Palmitoylethanolamide ameliorates development of colitis in 2 different experiments

In two different experiments PEA (intraperitoneal and per os) protects against inflammation in the colon:

1. Effect of palmitoylethanolamide in a murine model of colitis, presented at the at the 36° CONGRESSO NAZIONALE DELLA SOCIETÀ ITALIANA DI FARMACOLOGIA; Il ruolo della RICERCA farmacologica per la CRESCITA e la SALUTE in Italia, Torino, 23-26 ottobre 2013 by S. Petrosino1, F. Borrelli, E. Pagano, V. Di Marzo, and A.A. Izzo.

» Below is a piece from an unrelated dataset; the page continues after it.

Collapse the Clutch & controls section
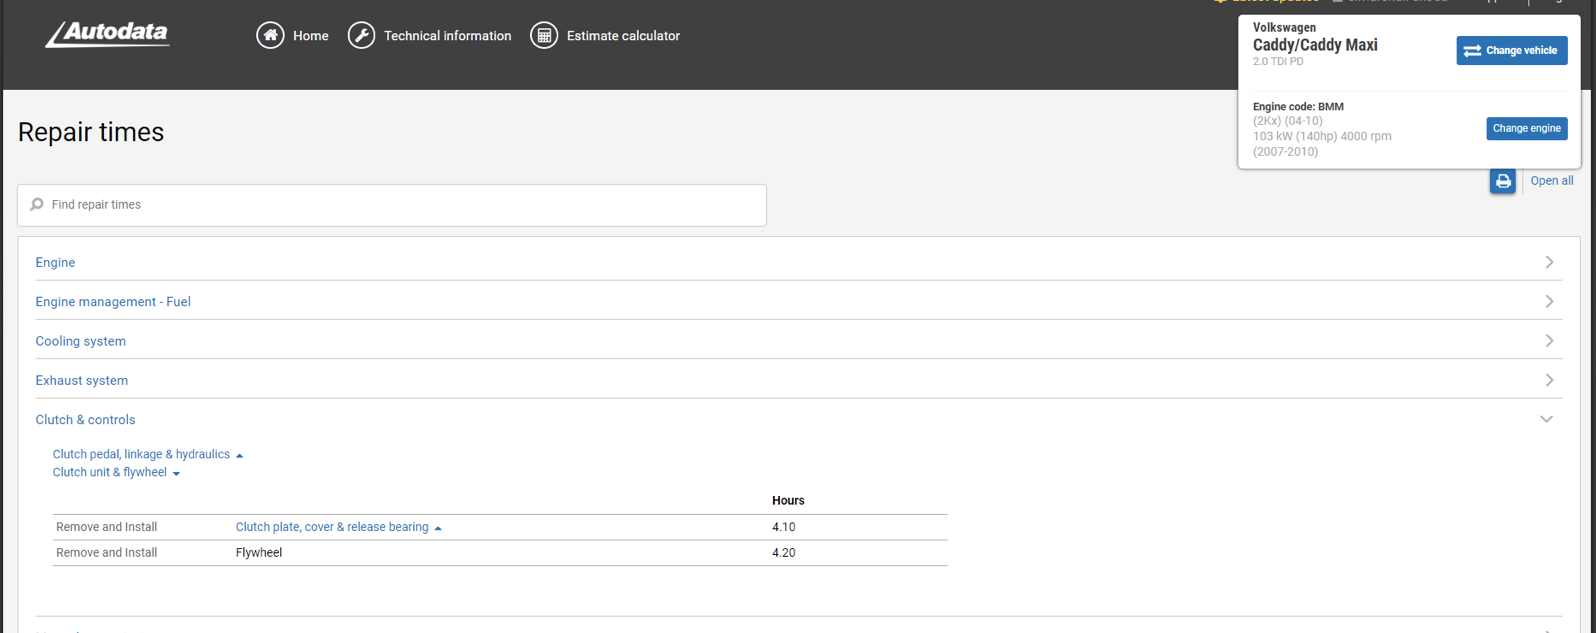The height and width of the screenshot is (633, 1596). coord(1546,420)
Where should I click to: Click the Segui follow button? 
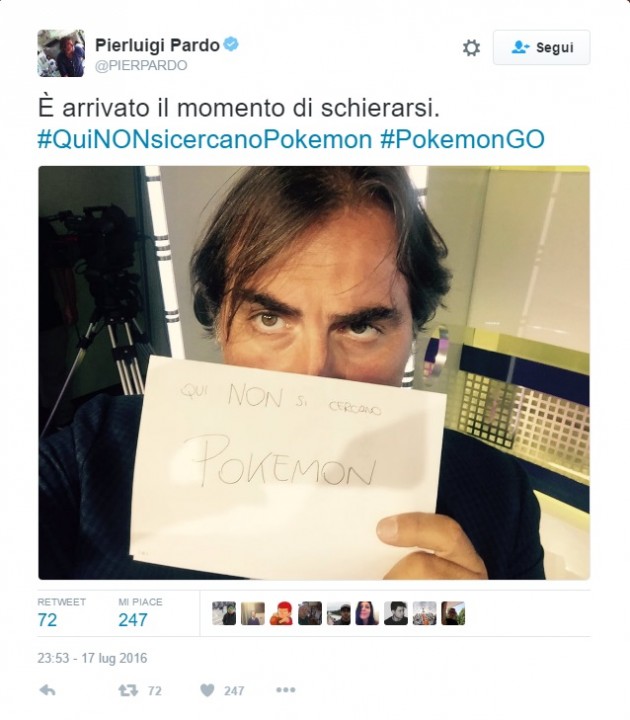coord(541,47)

2. D. Impellizzeri, E. Esposito, R. Di Paola, A. Ahmad, M. Campolo, Paterniti1 and S. Cuzzocrea. Palmitoylethanolamide ameliorates development of colitis caused by injection of dinitrobenzene sulfonic acid (DNBS) in mice. Presented at the
36° CONGRESSO NAZIONALE DELLA SOCIETÀ ITALIANA DI FARMACOLOGIA; Il ruolo della RICERCA farmacologica per la CRESCITA e la SALUTE in Italia, Torino, 23-26 ottobre 2013

1. PEA (0.1-1 mg/kg) was administered:

a. intraperitoneally (i.p.) for three consecutive days starting 24 hours after chemical colitis; and

b. PEA (0.1-1 mg/kg) was administered orally (per os) for three consecutive days starting 24 hours after chemical colitis.

Results:

a. PEA (i.p.) inhibited the loss of body weight induced by colitis and reduced colon weight/colon length ratio in a dose-dependent manner; and

b. PEA (per os) inhibited the loss of body weight induced by colitis, and reduced colon weight/colon length ratio and myeloperoxidase activity, as well as the number of animals with diarrhea.

Both ip as well as per os pure PEA could reduce signs and symptoms of colitis, already in a low dose-range! (o.1-1 mg/kg BW)

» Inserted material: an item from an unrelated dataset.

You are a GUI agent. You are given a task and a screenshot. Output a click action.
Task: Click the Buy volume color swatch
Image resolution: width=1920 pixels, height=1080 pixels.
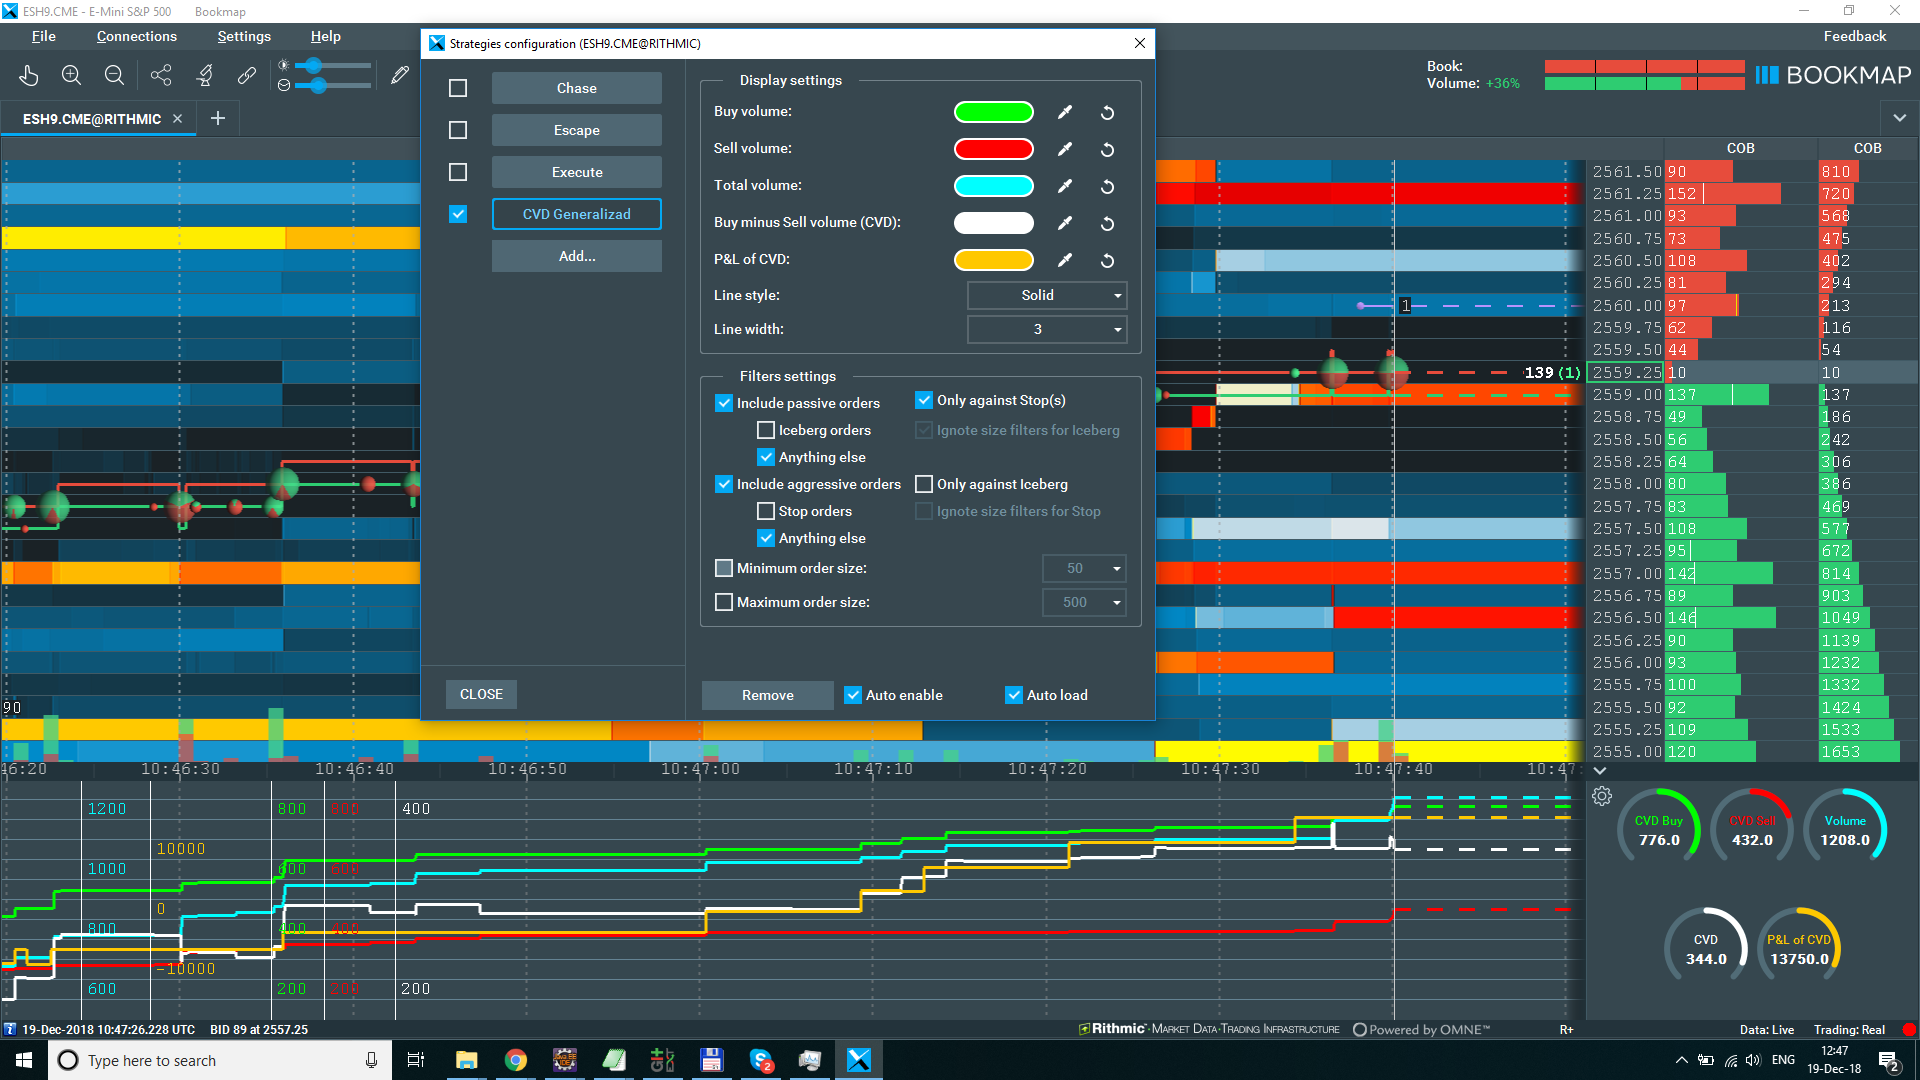click(x=993, y=112)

2. D. Impellizzeri and colleagues presented the effects of pure PEA 10 mg/kg in a model for colitis at the at the 36° CONGRESSO NAZIONALE DELLA SOCIETÀ ITALIANA DI FARMACOLOGIA; Il ruolo della RICERCA farmacologica per la CRESCITA e la SALUTE in Italia, Torino, 23-26 ottobre 2013. The authors start pointing out that:

PEA has been proposed to act as a protective endogenous mediator produced during inflammatory conditions to counteract inflammation, neuronal damage and pain. In fact, several studies demonstrate that the tissue concentrations of PEA are altered during different pathological conditions (Re et al., 2007). For its chemical stability, it can be also administered exogenously as the active principle of current anti-inflammatory and analgesic preparations.’

In a Colitis model (intracolonic instillation of DNBS) PEA was administered daily i.p, (10 mg/kgl). Due to the chemical inflammation colon nuclear factor NF- kB and MAP kinases (p-ERK) expression was increased as well as cytokines TNF-a and IL-1b production. Furthermore, neutrophil infiltration, by myeloperoxidase (MPO) activity, in the mucosa was associated with up-regulation of adhesion molecules such as ICAM-1 and P-selectin.

The tissue of the colon was activated and nitric oxide synthase (iNOS), nitrotyrosine and poly (ADP-ribose) polymerase (PARP) showed an intense staining. The chemical inflammation resulted in diarrhea and weight loss.

PEA decreased many inflammatory parameters.

Treatment with PEA also significantly reduced the appearance of diarrhea and weight loss.

The conclusion was:

Thus, the results of this study suggested that administration of PEA may be beneficial for treatment of several inflammatory diseases such as inflammatory bowel disease.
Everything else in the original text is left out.